• Given records
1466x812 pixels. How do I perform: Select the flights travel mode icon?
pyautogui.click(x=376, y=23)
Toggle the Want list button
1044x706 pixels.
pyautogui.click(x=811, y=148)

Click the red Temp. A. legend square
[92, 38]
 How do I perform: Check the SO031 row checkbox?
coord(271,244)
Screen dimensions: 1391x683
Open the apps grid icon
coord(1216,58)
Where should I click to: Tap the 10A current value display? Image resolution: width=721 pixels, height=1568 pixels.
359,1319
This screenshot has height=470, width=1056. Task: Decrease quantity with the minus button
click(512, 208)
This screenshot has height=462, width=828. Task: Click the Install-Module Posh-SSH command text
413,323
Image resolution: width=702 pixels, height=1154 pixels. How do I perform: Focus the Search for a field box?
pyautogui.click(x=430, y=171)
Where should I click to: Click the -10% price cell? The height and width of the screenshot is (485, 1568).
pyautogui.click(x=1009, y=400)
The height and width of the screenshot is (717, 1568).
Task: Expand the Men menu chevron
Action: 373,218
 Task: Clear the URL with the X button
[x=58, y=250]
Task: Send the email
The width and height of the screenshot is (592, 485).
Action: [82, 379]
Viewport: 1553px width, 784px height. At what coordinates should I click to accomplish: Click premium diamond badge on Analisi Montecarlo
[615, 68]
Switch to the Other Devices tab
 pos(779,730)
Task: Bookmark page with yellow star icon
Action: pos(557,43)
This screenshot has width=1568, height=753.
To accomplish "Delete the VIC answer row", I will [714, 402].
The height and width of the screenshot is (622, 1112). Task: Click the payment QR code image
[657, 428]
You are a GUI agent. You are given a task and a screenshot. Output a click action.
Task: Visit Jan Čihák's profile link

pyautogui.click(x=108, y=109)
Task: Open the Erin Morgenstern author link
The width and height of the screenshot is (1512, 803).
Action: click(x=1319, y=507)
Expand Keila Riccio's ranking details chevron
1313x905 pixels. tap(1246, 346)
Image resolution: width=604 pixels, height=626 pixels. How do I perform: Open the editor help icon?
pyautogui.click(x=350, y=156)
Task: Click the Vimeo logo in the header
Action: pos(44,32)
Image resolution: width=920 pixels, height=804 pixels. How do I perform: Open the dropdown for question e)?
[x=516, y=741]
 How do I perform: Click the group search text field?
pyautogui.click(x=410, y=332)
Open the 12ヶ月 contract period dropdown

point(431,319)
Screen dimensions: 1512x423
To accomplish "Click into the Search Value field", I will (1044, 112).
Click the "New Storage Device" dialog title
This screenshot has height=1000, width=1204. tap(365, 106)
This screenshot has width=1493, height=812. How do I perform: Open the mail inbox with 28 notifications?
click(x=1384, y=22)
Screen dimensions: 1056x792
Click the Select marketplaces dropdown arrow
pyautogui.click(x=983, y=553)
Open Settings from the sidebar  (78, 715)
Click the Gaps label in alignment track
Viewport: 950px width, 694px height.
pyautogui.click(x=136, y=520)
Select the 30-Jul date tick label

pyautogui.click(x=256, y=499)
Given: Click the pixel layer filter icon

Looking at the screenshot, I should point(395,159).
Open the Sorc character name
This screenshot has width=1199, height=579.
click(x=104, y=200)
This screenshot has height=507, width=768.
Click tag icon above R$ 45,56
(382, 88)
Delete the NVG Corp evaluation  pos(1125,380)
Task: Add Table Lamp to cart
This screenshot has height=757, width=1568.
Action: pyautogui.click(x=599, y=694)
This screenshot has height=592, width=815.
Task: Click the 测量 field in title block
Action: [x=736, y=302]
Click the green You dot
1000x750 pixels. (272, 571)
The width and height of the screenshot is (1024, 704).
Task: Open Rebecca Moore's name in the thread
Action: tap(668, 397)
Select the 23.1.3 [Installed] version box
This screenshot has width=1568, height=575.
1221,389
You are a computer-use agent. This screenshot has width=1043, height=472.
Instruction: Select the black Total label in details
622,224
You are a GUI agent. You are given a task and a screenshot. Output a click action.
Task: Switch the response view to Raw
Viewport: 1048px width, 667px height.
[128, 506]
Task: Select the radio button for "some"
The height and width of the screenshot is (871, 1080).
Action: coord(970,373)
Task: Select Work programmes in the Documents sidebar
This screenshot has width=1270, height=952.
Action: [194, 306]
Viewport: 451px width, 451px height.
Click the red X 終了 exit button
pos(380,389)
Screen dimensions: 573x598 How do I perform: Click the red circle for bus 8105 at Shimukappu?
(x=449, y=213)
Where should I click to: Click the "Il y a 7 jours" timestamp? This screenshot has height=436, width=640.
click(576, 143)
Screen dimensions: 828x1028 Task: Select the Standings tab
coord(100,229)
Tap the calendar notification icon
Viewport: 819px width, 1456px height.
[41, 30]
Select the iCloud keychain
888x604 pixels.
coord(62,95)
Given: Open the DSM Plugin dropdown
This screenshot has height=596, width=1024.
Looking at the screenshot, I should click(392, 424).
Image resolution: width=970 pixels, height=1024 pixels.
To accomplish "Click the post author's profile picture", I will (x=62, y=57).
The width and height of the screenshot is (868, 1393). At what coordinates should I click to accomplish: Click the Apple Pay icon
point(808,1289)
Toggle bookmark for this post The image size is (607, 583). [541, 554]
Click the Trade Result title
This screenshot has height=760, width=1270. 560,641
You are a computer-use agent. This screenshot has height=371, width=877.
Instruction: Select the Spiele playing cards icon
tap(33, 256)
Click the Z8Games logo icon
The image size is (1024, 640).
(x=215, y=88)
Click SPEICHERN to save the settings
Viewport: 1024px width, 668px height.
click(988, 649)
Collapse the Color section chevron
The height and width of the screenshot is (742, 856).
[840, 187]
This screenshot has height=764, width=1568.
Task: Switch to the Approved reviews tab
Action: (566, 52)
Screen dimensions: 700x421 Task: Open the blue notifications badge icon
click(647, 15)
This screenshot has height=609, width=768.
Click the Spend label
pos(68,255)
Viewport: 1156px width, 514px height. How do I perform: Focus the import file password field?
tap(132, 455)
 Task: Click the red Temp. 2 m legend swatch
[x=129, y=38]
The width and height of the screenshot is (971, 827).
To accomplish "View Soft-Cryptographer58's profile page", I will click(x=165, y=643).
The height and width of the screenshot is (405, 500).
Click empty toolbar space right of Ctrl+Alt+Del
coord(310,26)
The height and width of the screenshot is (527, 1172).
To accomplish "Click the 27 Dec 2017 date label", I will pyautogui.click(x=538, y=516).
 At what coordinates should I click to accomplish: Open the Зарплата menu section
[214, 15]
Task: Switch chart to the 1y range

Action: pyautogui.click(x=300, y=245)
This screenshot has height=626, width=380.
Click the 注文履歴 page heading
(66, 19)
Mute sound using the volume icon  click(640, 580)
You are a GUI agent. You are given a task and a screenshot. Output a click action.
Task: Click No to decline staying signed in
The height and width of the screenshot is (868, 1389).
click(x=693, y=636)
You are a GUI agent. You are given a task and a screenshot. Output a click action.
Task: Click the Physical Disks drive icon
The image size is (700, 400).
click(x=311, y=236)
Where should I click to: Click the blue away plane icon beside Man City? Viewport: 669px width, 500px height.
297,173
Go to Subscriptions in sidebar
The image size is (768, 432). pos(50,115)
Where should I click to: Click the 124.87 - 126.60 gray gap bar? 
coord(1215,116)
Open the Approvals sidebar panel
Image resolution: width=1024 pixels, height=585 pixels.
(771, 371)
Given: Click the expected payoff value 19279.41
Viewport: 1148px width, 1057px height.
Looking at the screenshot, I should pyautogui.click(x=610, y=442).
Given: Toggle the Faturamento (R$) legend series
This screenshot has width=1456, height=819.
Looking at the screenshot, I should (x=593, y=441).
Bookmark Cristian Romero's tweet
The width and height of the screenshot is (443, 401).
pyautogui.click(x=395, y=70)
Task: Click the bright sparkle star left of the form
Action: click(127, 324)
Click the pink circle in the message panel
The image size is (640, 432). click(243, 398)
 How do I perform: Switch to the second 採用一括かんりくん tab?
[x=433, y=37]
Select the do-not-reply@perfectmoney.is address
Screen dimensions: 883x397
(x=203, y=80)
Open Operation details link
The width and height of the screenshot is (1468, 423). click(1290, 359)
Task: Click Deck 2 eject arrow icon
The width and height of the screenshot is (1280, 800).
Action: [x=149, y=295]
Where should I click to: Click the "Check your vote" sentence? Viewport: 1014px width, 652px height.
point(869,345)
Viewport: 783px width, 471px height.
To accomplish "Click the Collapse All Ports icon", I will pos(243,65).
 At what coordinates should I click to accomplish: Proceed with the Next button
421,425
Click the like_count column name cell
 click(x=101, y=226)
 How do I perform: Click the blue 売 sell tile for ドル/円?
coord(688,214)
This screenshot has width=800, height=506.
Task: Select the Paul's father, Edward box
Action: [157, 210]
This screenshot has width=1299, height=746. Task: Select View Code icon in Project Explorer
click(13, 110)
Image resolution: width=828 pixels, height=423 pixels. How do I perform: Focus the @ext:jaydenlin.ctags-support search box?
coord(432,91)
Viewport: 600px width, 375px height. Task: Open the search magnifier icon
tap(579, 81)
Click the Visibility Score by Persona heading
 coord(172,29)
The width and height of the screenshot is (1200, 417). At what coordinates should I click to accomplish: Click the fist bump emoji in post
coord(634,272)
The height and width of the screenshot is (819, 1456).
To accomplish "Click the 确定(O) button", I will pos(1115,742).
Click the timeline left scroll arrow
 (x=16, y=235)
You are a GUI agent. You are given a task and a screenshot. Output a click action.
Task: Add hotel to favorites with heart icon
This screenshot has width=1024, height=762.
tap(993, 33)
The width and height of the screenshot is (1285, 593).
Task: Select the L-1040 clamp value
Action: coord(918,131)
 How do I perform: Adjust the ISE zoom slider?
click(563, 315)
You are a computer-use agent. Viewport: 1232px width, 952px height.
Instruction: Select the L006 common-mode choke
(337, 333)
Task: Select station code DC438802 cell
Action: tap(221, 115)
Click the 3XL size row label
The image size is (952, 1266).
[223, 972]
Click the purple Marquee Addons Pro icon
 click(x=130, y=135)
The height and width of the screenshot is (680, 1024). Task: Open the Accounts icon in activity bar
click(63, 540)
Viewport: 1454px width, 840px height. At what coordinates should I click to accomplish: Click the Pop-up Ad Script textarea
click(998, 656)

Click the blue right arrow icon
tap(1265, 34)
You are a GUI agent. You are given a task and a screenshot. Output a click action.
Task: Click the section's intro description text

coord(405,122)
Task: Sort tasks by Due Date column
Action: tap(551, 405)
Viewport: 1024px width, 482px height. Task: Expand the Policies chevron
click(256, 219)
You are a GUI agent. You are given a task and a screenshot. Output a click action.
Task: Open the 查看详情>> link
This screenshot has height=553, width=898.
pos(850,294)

• Directions
Among the lines above, find the ones containing "Delete" and copy them.

• Answer space
To accomplish "Delete the VIC answer row", I will [714, 402].
Delete the NVG Corp evaluation  pos(1125,380)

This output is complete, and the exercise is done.